The Thinking Process

The "Agent Reasoning" section of message 2922 is particularly valuable because it exposes the assistant's cognitive process. We see three distinct steps:

Step 1: Paraphrase and confirm. "The user is saying the old cuzk process takes a while to fully die and release its memory/ports." This is the assistant restating the user's message to ensure it has understood correctly. It's a comprehension check.

Step 2: Infer the mechanism. "Got it — the old process needs time to release ~400 GiB of pinned memory." The assistant connects the user's vague "lots of memory" to the specific concept of pinned memory, which it knows from the codebase (the budget-based memory manager allocates pinned memory). This inference is not trivial — it requires understanding that CUDA pinned memory has different teardown semantics than regular heap memory.
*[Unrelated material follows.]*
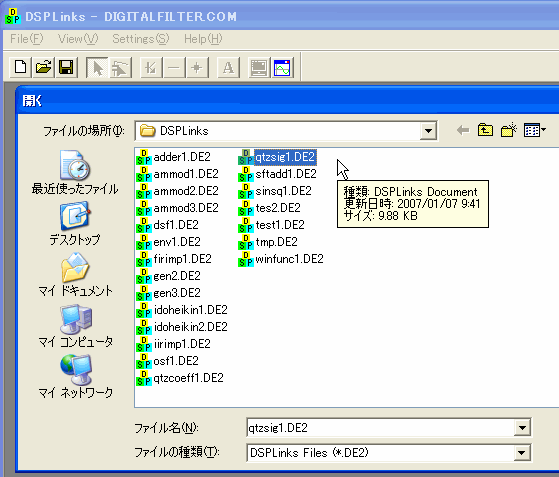Image resolution: width=559 pixels, height=477 pixels.
Task: Expand the DSPLinks location dropdown
Action: (x=428, y=131)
Step 3: Formulate a plan. "Let me wait 2 minutes and then try again." The assistant translates the user's "1-2 mins" into a concrete 120-second wait. It also decides to kill the new binary first (which was started on the alt port) before waiting, to ensure a clean state.

The reasoning is concise but complete. It shows the assistant operating in a learning mode: receiving operational feedback, integrating it with existing technical knowledge, and producing a revised action plan. This is the hallmark of effective human-AI collaboration — not just executing commands, but building a shared mental model of the system.

Broader Significance

Message 2922 is a microcosm of a larger pattern in systems engineering: the gap between abstract models and physical reality. In theory, killing a process should instantly free all its resources. In practice, GPU memory, file system caches, network connections, and other kernel-managed resources have their own cleanup timelines. Experienced engineers learn to respect these timelines — they know that PostgreSQL takes time to flush its buffers after a restart, that Kubernetes takes time to drain connections, that CUDA takes time to release pinned memory.
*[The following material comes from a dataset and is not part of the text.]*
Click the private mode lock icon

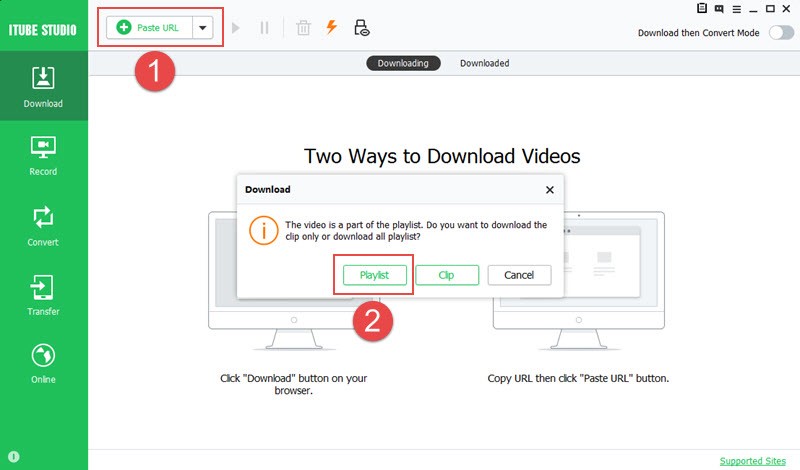coord(362,28)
The assistant's learning in this message is not about algorithms or data structures; it's about operations. It's the kind of knowledge that comes from running real systems under real loads, not from reading documentation. And it's precisely this kind of knowledge that is hardest to transfer in code — which is why the conversation itself, with its trial-and-error deployment attempts and user corrections, is so valuable.

The 120-second wait that the assistant adopts is not a bug fix or a feature addition; it's a operational discipline. And in the world of GPU proving, where every minute of downtime costs money and every failed deployment delays proofs, operational discipline is as important as any algorithm.